One weakness is that his definition of legalism comes too far into the book, and he almost doesn’t address the place of the law in the life of the Christian. He addresses it, finally, beginning on page 187 of 206.
Since much of Colossians appears to be about sanctification- Christian growth- not justification, it seems odd to me that the book is mostly about justification and very little about sanctification.
His discussions of sanctification are also reductionistic. Not erroneous, but incomplete. We do look to Christ, we don’t add anything to Christ to be sanctified. But it is far more than “growing deeper in the gospel”. That is vague. There is nothing about how we put sin to death as a gospel imperative. I wanted him to go deeper, not go in circles. For instance:
“Sanctification is the daily hard work of going back to the reality of our justification. It’s going back to the certainty of our objectively secured pardon in Christ and hitting the refresh button a thousand times a day.”

[MATERIAL PROVIDED]:
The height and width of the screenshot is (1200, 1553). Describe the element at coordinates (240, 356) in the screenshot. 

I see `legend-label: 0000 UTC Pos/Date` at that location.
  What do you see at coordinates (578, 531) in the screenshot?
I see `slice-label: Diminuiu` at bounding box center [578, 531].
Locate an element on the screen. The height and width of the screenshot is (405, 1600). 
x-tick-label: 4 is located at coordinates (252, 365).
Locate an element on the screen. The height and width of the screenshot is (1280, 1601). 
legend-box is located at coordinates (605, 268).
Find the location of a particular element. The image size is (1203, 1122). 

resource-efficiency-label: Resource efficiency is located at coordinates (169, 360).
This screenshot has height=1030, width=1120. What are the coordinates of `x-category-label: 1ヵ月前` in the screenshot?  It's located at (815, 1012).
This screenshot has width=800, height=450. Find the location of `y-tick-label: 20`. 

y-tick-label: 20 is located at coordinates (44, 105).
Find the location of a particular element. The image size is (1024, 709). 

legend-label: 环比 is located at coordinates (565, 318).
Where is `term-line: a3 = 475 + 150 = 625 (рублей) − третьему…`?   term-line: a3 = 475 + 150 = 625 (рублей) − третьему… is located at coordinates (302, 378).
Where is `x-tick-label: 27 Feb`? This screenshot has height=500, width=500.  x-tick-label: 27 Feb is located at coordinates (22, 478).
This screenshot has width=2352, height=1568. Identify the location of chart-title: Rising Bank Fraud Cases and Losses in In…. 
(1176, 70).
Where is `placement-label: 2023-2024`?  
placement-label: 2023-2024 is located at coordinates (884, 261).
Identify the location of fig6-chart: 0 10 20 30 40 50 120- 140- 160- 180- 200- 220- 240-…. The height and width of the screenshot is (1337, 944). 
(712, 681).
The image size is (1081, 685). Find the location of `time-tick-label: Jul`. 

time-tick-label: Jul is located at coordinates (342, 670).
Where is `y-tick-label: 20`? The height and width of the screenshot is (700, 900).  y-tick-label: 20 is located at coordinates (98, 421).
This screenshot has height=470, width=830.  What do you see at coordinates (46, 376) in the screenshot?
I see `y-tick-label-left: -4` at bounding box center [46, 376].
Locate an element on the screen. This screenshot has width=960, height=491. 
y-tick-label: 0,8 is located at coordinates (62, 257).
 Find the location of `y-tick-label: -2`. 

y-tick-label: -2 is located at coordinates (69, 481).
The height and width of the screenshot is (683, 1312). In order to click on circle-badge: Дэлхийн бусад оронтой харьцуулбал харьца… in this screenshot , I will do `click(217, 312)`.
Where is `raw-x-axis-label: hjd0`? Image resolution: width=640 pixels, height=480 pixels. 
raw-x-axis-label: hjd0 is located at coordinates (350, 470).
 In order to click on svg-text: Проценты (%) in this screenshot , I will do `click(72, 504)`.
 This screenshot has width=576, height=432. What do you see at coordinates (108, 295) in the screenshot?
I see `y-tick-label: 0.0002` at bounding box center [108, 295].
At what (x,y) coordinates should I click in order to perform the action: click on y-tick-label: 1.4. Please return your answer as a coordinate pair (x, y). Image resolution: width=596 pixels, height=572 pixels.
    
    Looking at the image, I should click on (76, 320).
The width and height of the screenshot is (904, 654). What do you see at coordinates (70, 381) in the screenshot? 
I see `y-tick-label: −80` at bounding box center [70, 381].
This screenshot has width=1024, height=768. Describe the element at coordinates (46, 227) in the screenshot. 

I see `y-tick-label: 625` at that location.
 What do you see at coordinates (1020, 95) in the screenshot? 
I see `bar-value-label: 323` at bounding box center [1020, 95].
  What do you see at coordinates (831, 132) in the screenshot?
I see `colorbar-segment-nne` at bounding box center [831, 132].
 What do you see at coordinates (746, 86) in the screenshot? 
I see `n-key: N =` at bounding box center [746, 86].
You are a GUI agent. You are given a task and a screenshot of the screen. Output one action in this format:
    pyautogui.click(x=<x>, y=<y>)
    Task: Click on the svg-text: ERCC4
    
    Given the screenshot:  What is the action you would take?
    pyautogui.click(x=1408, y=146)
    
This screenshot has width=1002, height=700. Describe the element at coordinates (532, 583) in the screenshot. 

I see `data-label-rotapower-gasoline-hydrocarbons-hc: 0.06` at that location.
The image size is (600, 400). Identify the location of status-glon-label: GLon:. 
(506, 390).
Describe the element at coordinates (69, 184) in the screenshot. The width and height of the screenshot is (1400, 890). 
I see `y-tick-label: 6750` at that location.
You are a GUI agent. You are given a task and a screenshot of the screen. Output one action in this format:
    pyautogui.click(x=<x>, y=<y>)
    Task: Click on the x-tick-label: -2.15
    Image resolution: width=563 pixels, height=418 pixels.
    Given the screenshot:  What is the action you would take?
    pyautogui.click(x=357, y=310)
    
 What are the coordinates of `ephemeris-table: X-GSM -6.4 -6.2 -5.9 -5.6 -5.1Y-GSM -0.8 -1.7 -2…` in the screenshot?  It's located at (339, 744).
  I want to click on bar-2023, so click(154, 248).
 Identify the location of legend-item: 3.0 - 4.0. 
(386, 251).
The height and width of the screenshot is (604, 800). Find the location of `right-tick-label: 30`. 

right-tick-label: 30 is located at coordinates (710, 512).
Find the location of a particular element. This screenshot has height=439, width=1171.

[TASK 1]: In the book review, list each sentence from "His discussions of sanctification" up to and including "not go in circles."
[TASK 2]: Please write out the part of the book review from "Since much of" up to and including "little about sanctification.", word for word.

[EXERCISE RESPONSE 1]:
1. His discussions of sanctification are also reductionistic.
2. Not erroneous, but incomplete.
3. We do look to Christ, we don’t add anything to Christ to be sanctified.
4. But it is far more than “growing deeper in the gospel”.
5. That is vague.
6. There is nothing about how we put sin to death as a gospel imperative.
7. I wanted him to go deeper, not go in circles.

[EXERCISE RESPONSE 2]:
Since much of Colossians appears to be about sanctification- Christian growth- not justification, it seems odd to me that the book is mostly about justification and very little about sanctification.